Washington D.C’s Hirshhorn Museum has announced a site-specific commission for the Korean artist Lee Ufan that will debut in fall 2019. Approximately ten new sculptures related to the artist’s “Relatum” series will be installed across the museum’s 4.3-acre sculpture garden. An exhibit of Lee’s abstract painting within the museum will accompany the outdoor installation. This is the first time in the institution’s half-century history that its sculpture garden will be dedicated entirely to a single artist.

A founder of Japan’s Mono-ha, or “School of Things” movement, Lee’s work emphasizes the relationship between site, materials and the viewer. This holistic treatment of artistic elements appeals to a contemplative and dynamic engagement with the work rather than static perception. The poignancy of Lee’s work derives from the thoughtful assembly of contrasting materials, which are subject to minimal alteration. Lee, who lives in Kamakura, Japan and Paris, will spend the next year conducting site visits to the Hirshhorn Museum.
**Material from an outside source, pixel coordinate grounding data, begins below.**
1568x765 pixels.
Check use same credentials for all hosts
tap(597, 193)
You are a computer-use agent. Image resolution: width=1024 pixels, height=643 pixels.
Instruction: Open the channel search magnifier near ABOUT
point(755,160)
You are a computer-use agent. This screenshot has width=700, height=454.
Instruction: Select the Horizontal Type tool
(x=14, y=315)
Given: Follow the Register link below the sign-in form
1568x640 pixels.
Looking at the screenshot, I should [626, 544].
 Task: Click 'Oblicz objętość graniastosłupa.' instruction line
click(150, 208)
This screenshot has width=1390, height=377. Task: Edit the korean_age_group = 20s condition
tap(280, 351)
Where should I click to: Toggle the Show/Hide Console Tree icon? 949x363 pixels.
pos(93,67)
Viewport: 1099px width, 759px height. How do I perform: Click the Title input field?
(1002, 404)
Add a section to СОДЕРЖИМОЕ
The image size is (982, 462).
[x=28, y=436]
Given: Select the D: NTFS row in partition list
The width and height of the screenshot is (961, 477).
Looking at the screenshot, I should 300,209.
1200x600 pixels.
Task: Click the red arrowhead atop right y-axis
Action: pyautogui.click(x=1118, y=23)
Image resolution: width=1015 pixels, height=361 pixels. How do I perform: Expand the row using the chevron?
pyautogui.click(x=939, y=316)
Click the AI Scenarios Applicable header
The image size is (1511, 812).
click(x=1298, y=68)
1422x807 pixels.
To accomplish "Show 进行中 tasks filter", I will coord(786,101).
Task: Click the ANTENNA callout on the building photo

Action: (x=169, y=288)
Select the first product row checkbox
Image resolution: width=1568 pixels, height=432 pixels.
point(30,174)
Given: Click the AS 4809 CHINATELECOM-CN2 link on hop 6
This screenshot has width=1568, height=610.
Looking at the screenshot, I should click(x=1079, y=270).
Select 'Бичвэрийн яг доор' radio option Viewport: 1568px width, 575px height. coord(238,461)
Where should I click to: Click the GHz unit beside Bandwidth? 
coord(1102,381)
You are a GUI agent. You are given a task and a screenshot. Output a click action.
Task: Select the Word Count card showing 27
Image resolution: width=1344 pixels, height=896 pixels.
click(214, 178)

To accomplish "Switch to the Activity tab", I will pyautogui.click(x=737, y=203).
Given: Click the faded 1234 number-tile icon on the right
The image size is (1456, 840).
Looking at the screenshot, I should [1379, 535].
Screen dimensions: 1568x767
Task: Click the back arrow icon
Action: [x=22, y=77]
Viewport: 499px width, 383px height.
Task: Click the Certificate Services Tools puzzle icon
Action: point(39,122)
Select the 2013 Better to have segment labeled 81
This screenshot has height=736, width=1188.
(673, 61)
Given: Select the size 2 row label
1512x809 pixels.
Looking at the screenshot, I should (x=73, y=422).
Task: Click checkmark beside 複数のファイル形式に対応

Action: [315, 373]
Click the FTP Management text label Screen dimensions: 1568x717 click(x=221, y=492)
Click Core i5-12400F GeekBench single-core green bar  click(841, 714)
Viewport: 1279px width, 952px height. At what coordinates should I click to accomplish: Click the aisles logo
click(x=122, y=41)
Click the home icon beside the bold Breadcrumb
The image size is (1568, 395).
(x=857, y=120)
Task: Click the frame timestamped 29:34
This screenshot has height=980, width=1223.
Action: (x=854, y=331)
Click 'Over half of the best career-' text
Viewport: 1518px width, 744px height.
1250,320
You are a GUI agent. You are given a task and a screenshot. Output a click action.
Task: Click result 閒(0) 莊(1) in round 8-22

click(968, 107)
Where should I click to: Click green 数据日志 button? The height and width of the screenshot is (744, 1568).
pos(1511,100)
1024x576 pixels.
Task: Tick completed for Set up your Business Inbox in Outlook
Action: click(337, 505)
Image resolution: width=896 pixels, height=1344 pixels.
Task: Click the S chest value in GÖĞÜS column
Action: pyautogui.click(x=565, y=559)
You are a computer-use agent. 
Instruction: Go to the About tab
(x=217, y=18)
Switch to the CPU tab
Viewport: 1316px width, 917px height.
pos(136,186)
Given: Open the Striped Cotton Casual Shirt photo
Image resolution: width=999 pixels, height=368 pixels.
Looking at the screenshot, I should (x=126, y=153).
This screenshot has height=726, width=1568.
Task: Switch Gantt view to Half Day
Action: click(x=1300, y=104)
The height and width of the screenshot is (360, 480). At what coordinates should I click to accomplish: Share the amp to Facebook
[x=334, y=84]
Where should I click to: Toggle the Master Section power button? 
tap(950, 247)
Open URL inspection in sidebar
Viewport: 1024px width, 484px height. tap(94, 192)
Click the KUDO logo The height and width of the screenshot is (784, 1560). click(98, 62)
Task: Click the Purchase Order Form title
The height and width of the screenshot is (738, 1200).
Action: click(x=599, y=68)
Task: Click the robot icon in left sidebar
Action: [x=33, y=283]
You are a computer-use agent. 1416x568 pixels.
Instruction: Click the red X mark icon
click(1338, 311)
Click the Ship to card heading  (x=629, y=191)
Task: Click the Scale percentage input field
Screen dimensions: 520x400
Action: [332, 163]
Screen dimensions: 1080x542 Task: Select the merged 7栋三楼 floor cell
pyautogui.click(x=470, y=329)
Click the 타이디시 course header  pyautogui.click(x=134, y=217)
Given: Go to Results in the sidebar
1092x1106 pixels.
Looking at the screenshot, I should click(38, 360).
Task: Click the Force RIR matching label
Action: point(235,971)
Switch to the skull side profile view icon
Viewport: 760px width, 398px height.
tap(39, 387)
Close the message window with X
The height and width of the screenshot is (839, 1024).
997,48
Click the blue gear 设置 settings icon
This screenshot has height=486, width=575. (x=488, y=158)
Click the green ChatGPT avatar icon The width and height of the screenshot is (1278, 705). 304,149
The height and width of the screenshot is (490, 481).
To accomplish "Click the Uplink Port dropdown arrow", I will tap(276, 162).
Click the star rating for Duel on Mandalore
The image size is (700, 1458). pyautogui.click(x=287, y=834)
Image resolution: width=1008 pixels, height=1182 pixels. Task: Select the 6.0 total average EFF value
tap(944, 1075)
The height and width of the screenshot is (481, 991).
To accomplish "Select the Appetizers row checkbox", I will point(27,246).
Additionally, Lee will visit individual quarries across the East Coast to source local materials to construct his work.

Sculptures at the Lee Ufan Museum (Wikimedia/松岡明芳)

Each sculpture constructed for the installation will relate to the museum’s unique circular form, allowing visitors multiple vantage points from above to view Lee’s work in the plaza below.

While the installation will be Lee Ufan’s first exhibition on the National Mall, the artist has conducted over 140 one-artist exhibits across the globe. These stand-alone works include ‘Resonance’ at the 2007 Venice Biennale, a major retrospective at the Guggenheim Museum in 2011, and a sprawling display of sculptural works on the grounds of the Palace of Versailles.